Deep N-Grams: Generating Sentences
Table of Contents
Generating New Sentences
Now we'll use the language model to generate new sentences for that we need to make draws from a Gumble distribution.
The Gumbel Probability Density Function (PDF) is defined as: \[ f(z) = {1\over{\beta}}e^{\left(-z+e^{(-z)}\right)} \]
Where: \[ z = {(x - \mu)\over{\beta}} \]
The maximum value is what we choose as the prediction in the last step of a Recursive Neural Network RNN
we are using for text generation. A sample of a random variable from an exponential distribution approaches the Gumbel distribution when the sample increases asymptotically. For that reason, the Gumbel distribution is used to sample from a categorical distribution.
Imports
# python
from pathlib import Path
# from pypi
import numpy
# this project
from neurotic.nlp.deep_rnn import GRUModel
Set Up
gru = GRUModel()
model = gru.model
ours = Path("~/models/gru-shakespeare-model/model.pkl.gz").expanduser()
model.init_from_file(ours)
Middle
The Gumbel Sample
def gumbel_sample(log_probabilities: numpy.array,
temperature: float=1.0) -> float:
"""Gumbel sampling from a categorical distribution
Args:
log_probabilities: model predictions for a given input
temperature: fudge
Returns:
the maximum sample
"""
u = numpy.random.uniform(low=1e-6, high=1.0 - 1e-6,
size=log_probabilities.shape)
g = -numpy.log(-numpy.log(u))
return numpy.argmax(log_probabilities + g * temperature, axis=-1)
A Predictor
END_OF_SENTENCE = 1
def predict(number_of_characters: int, prefix: str,
break_on: int=END_OF_SENTENCE) -> str:
"""Predicts characters
Args:
number_of_characters: how many characters to predict
prefix: character to prompt the predictions
break_on: identifier for character to prematurely stop on
Returns:
prefix followed by predicted characters
"""
inputs = [ord(character) for character in prefix]
result = list(prefix)
maximum_length = len(prefix) + number_of_characters
for _ in range(number_of_characters):
current_inputs = numpy.array(inputs + [0] * (maximum_length - len(inputs)))
output = model(current_inputs[None, :]) # Add batch dim.
next_character = gumbel_sample(output[0, len(inputs)])
inputs += [int(next_character)]
if inputs[-1] == break_on:
break # EOS
result.append(chr(int(next_character)))
return "".join(result)
Some Predictions
print(predict(32, ""))
you would not live at essenomed
Yes, but I don't know anyone who would.
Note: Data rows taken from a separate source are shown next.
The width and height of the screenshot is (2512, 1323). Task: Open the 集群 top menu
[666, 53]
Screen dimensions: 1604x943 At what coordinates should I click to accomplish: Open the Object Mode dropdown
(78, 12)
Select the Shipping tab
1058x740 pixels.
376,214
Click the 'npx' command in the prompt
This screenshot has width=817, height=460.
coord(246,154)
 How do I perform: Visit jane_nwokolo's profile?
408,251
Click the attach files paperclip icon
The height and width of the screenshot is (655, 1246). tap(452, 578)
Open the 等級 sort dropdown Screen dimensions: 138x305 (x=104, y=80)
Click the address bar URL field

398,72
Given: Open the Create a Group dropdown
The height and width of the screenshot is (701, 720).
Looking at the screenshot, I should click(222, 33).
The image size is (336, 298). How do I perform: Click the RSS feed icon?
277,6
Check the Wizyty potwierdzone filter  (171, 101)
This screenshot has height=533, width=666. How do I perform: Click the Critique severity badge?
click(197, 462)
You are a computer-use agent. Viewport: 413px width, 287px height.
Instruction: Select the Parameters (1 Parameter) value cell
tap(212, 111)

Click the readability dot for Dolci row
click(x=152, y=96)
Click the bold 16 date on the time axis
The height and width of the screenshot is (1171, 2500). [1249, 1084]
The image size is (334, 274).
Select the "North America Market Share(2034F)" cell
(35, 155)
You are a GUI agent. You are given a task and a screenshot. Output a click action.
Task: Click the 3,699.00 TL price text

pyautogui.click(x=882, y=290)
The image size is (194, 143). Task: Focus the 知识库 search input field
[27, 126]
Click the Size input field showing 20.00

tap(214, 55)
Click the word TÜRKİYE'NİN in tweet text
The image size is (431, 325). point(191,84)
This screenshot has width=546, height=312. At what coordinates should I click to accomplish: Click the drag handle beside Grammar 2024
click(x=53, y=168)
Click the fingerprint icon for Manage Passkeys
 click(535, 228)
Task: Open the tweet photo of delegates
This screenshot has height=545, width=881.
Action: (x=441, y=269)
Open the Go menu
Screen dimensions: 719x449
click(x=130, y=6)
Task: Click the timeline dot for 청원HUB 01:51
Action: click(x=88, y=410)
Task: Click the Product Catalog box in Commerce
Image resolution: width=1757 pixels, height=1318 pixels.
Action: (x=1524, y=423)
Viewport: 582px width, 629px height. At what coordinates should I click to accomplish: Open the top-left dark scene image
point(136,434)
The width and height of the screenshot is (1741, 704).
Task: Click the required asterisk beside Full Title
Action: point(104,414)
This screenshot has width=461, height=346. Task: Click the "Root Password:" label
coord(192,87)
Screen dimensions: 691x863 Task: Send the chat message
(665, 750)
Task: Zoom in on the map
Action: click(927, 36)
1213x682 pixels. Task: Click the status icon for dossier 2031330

Note that we are using a random sample, so repeatedly making predictions won't necessarily get you the same result.
print(predict(32, ""))
print(predict(32, ""))
print(predict(32, ""))
[exeunt] katharine yes, you are like the le beau where's some of my prett
print(predict(64, "falstaff"))
falstaff yea, marry, lady, she hath bianced three months.
bianced?
print(predict(64, "beast"))
beastly, and god forbid, sir! our revenue's cannon,
start = "finger"
for word in range(5):
start = predict(10, start)
print(start)
finger, iago, an finger, iago, and ask. finger, iago, and ask. finger, iago, and ask. finger, iago, and ask.
So, if you feed it enough text, it becomes more deterministic.
SPACE = ord(" ")
start = "iago"
output = start
for word in range(10):
tokens = predict(32, start).split()
start = tokens[1] if len(tokens) > 1 else tokens[0]
output = f"{output} {start}"
print(output)
iago your husband if there never for you need no never
In the generated text above, you can see that the model generates text that makes sense capturing dependencies between words and without any input. A simple n-gram model would have not been able to capture all of that in one sentence.
On statistical methods
Using a statistical method will not give you results that are as good. The model would not be able to encode information seen previously in the data set and as a result, the perplexity will increase. The higher the perplexity, the worse your model is. Furthermore, statistical N-Gram models take up too much space and memory. As a result, it would be inefficient and too slow. Conversely, with deep neural networks, you can get a better perplexity. Note though, that learning about n-gram language models is still important and leads to a better understanding of deep neural networks.